- [What is asked]:
Can you arrange every line of the entries below as a Markdown table with a "Row" column for the row number and a "Line" column for the line itself, leaving out blank lines?
[start of Data shown]
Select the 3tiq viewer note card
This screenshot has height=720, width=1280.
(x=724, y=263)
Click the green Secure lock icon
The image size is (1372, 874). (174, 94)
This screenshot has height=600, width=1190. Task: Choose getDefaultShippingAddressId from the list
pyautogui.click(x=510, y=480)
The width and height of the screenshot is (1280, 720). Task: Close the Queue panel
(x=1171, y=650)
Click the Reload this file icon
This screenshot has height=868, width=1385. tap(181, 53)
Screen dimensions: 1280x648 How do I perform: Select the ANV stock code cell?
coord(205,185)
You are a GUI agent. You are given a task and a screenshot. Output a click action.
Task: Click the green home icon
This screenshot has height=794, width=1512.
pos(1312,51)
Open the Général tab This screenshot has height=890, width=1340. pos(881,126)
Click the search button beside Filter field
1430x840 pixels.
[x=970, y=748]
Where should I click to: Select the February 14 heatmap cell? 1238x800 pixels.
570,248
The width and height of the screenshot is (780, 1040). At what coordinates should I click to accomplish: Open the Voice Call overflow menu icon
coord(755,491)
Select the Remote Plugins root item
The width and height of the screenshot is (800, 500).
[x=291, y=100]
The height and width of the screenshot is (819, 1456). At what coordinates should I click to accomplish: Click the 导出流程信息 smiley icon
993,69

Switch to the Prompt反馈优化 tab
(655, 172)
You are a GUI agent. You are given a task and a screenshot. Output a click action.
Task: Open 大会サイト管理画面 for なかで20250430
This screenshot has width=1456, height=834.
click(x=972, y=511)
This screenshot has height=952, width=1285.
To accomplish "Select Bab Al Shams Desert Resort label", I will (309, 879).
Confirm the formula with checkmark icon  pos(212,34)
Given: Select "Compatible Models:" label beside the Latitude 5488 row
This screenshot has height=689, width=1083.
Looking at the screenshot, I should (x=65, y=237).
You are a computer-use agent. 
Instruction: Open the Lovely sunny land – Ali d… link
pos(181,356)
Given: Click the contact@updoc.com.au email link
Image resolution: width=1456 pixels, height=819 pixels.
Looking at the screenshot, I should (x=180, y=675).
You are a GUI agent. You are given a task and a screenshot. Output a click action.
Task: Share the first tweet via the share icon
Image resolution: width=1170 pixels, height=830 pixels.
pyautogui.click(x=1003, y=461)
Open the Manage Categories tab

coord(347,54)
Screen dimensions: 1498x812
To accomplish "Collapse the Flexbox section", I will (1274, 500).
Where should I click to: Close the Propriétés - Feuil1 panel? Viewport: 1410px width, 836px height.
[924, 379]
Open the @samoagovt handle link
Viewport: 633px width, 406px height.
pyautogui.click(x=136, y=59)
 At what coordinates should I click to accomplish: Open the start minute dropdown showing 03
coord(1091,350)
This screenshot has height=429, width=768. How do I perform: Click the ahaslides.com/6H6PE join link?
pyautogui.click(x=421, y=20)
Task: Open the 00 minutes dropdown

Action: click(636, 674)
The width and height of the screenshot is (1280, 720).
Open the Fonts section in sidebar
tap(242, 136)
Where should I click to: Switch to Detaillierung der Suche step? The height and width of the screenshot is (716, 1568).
[end of Data shown]
- [Solution]:
| Row | Line |
|---|---|
| 1 | Select the 3tiq viewer note card |
| 2 | This screenshot has height=720, width=1280. |
| 3 | (x=724, y=263) |
| 4 | Click the green Secure lock icon |
| 5 | The image size is (1372, 874). (174, 94) |
| 6 | This screenshot has height=600, width=1190. Task: Choose getDefaultShippingAddressId from the list |
| 7 | pyautogui.click(x=510, y=480) |
| 8 | The width and height of the screenshot is (1280, 720). Task: Close the Queue panel |
| 9 | (x=1171, y=650) |
| 10 | Click the Reload this file icon |
| 11 | This screenshot has height=868, width=1385. tap(181, 53) |
| 12 | Screen dimensions: 1280x648 How do I perform: Select the ANV stock code cell? |
| 13 | coord(205,185) |
| 14 | You are a GUI agent. You are given a task and a screenshot. Output a click action. |
| 15 | Task: Click the green home icon |
| 16 | This screenshot has height=794, width=1512. |
| 17 | pos(1312,51) |
| 18 | Open the Général tab This screenshot has height=890, width=1340. pos(881,126) |
| 19 | Click the search button beside Filter field |
| 20 | 1430x840 pixels. |
| 21 | [x=970, y=748] |
| 22 | Where should I click to: Select the February 14 heatmap cell? 1238x800 pixels. |
| 23 | 570,248 |
| 24 | The width and height of the screenshot is (780, 1040). At what coordinates should I click to accomplish: Open the Voice Call overflow menu icon |
| 25 | coord(755,491) |
| 26 | Select the Remote Plugins root item |
| 27 | The width and height of the screenshot is (800, 500). |
| 28 | [x=291, y=100] |
| 29 | The height and width of the screenshot is (819, 1456). At what coordinates should I click to accomplish: Click the 导出流程信息 smiley icon |
| 30 | 993,69 |
| 31 | Switch to the Prompt反馈优化 tab |
| 32 | (655, 172) |
| 33 | You are a GUI agent. You are given a task and a screenshot. Output a click action. |
| 34 | Task: Open 大会サイト管理画面 for なかで20250430 |
| 35 | This screenshot has width=1456, height=834. |
| 36 | click(x=972, y=511) |
| 37 | This screenshot has height=952, width=1285. |
| 38 | To accomplish "Select Bab Al Shams Desert Resort label", I will (309, 879). |
| 39 | Confirm the formula with checkmark icon  pos(212,34) |
| 40 | Given: Select "Compatible Models:" label beside the Latitude 5488 row |
| 41 | This screenshot has height=689, width=1083. |
| 42 | Looking at the screenshot, I should (x=65, y=237). |
| 43 | You are a computer-use agent.  |
| 44 | Instruction: Open the Lovely sunny land – Ali d… link |
| 45 | pos(181,356) |
| 46 | Given: Click the contact@updoc.com.au email link |
| 47 | Image resolution: width=1456 pixels, height=819 pixels. |
| 48 | Looking at the screenshot, I should (x=180, y=675). |
| 49 | You are a GUI agent. You are given a task and a screenshot. Output a click action. |
| 50 | Task: Share the first tweet via the share icon |
| 51 | Image resolution: width=1170 pixels, height=830 pixels. |
| 52 | pyautogui.click(x=1003, y=461) |
| 53 | Open the Manage Categories tab |
| 54 | coord(347,54) |
| 55 | Screen dimensions: 1498x812 |
| 56 | To accomplish "Collapse the Flexbox section", I will (1274, 500). |
| 57 | Where should I click to: Close the Propriétés - Feuil1 panel? Viewport: 1410px width, 836px height. |
| 58 | [924, 379] |
| 59 | Open the @samoagovt handle link |
| 60 | Viewport: 633px width, 406px height. |
| 61 | pyautogui.click(x=136, y=59) |
| 62 |  At what coordinates should I click to accomplish: Open the start minute dropdown showing 03 |
| 63 | coord(1091,350) |
| 64 | This screenshot has height=429, width=768. How do I perform: Click the ahaslides.com/6H6PE join link? |
| 65 | pyautogui.click(x=421, y=20) |
| 66 | Task: Open the 00 minutes dropdown |
| 67 | Action: click(636, 674) |
| 68 | The width and height of the screenshot is (1280, 720). |
| 69 | Open the Fonts section in sidebar |
| 70 | tap(242, 136) |
| 71 | Where should I click to: Switch to Detaillierung der Suche step? The height and width of the screenshot is (716, 1568). |